Conclusion 41: The function of the policy-setting level of management is to see to it that all three of the goals of the firm are recognized and promoted, and that the firm is not run simply as a machine for making profit for the investors.

Since large firms are so impersonal, it is frighteningly easy to turn them into bureaucratic machines that do nothing but grind out money for the investors, caring nothing at all about decency towards the employees or a good service to the consumer, except insofar as this makes greater or lesser profits. This, though it is what is taught in economics textbooks, is wrong and inconsistent with the nature of a firm; and it must be stopped.

Managers also, since they hold authority in the firm and also are necessary to its existence, should not have so exalted an idea of the "value" of their service that they charge outlandish fees for their service. Once again, they get what they ask for, not because they are so valuable, but because they are necessary; and insofar as they help decide their salary, they have a double opportunity to exploit others so that they can have more money than any rational human being would know what to do with.

But that is about all I am going to say about the complex firm. Let me simply finish up this section by stating that government can affect the economy of the country in various ways: by spending money, borrowing money, exacting taxes, allowing inflation, and regulating things like interest rates. It is exceedingly tempting to use government's vast economic power to tinker with the country's economy and try to manage it.
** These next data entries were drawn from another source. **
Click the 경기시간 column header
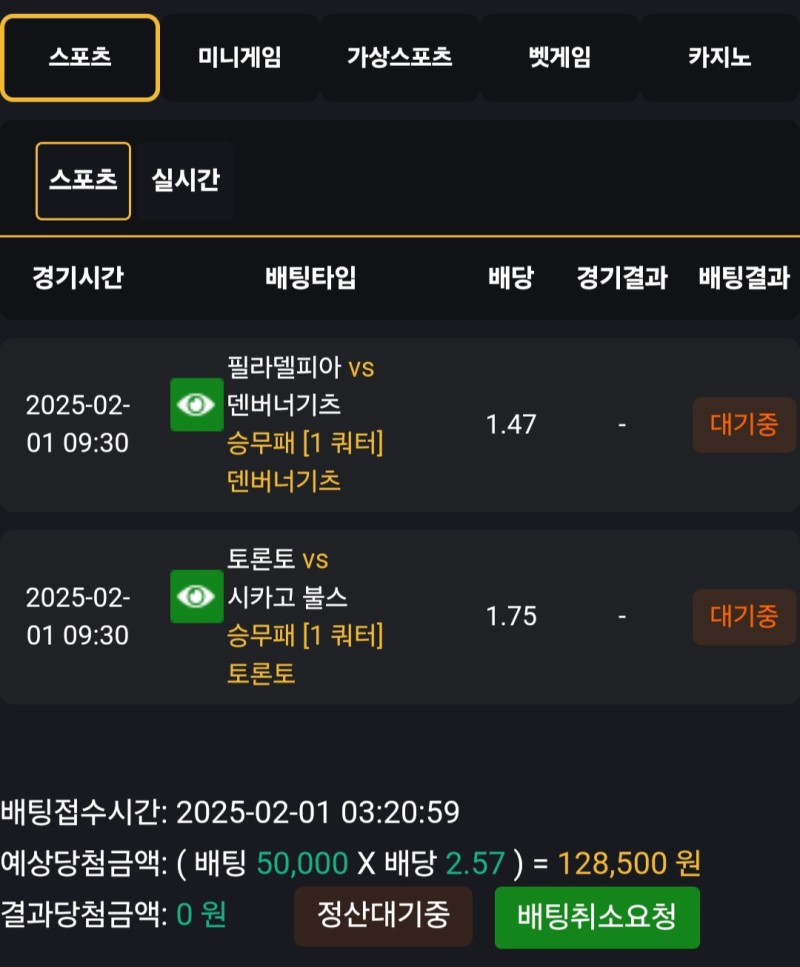Screen dimensions: 800x967 [78, 278]
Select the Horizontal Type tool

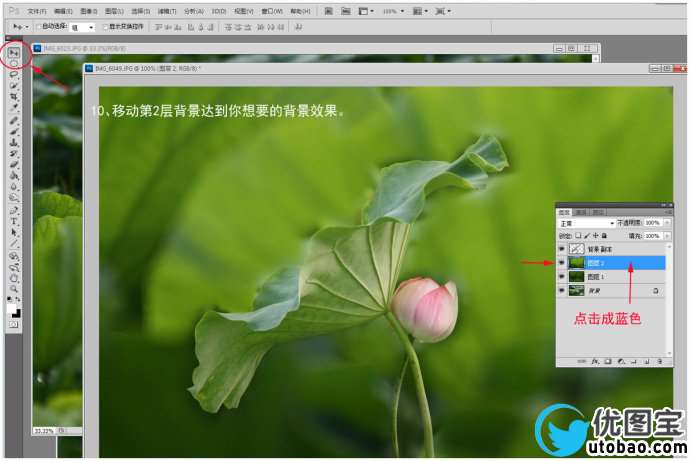pyautogui.click(x=14, y=221)
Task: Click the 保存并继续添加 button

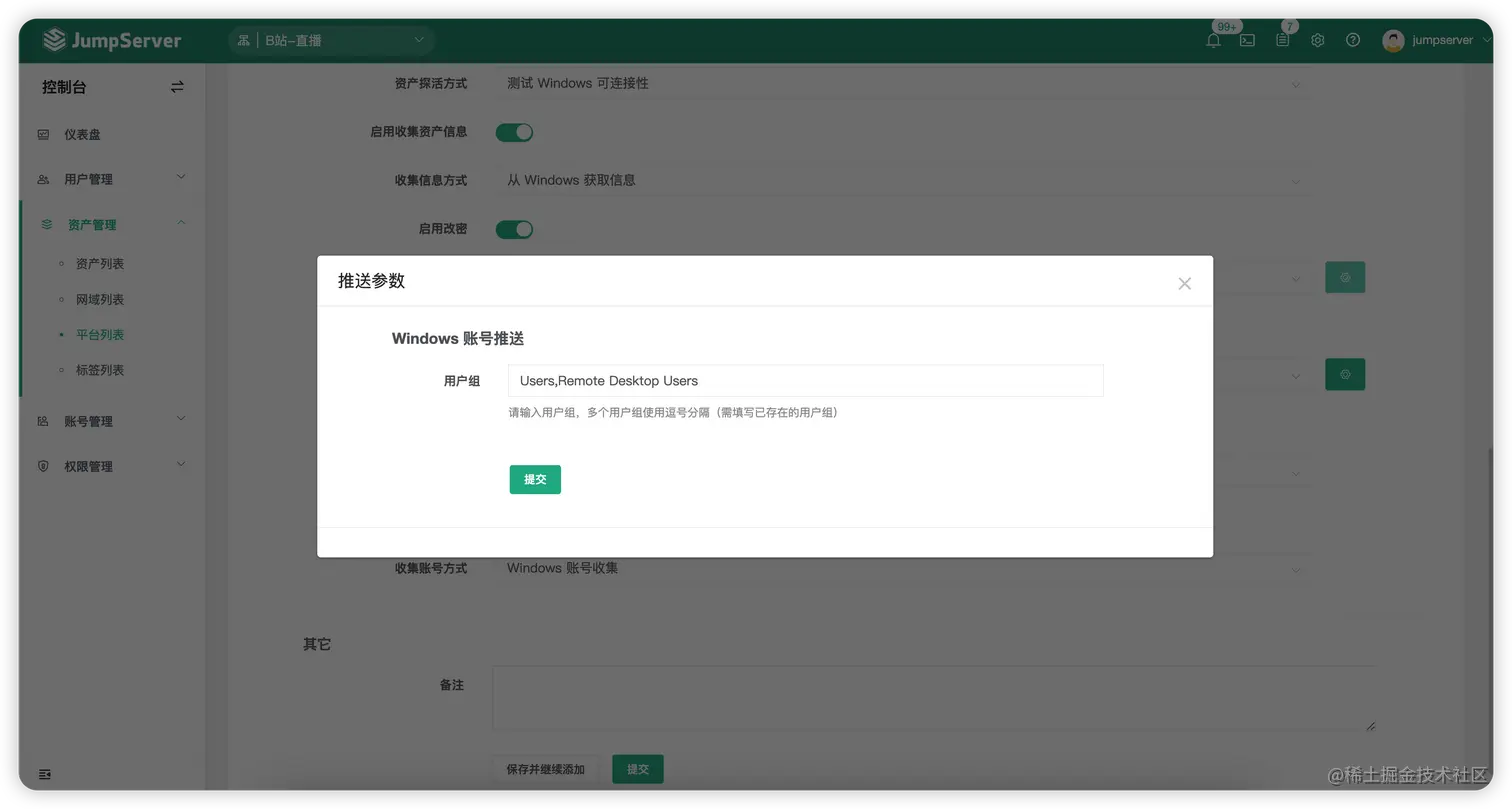Action: click(546, 769)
But (a) this is an almost certain recipe for disaster, because the economy of a whole country is so complex that, Keynes notwithstanding, no one has much of a clue to what is going to happen by this or that government intervention. A great deal of what the economy of the country as a whole does is mob psychology, and the thing that brought prosperity yesterday can bring disaster today as that most irrational of all animals the public is swayed one way or another. Also (b), even if it could be done, it shouldn't be, because of the Principle of Subsidiarity.

True, some tinkering with the economy is probably necessary, because what government does in performing its tasks has an effect on the economy of the country, and it has to correct for adverse consequences of what it is doing; and also, when there are things going on in the private sector that cause inflation or deflation and affect the value of money, government must correct this and keep the money stable as far as possible. But this sort of thing should be kept to an absolute minimum. Government's task is not "producing prosperity," but preventing violations of rights and dehumanization.

So let me end this treatment of society and the part of the book that is analysis of the way things are as I see them by issuing the cry to government that all citizens of every country, it seems, must always issue to government. In the words of Moses,

Let my people go!

Next


Notes

1. The fact that earlier generations were treated unjustly does not, of course, justify treating the present generation unjustly "to get even." Two evils never add up to a good.

2. It also follows, of course, that the volume of what is offered to the public increases, even though not at a rate which implies a profit to the entrepreneur; and thus the first goal of the firm, providing a service to the consumer, is also enhanced. It is only when profit is regarded as the goal, such that service and employment may suffer to achieve it, that it is "silly" to hire a worker beyond the point of diminishing returns.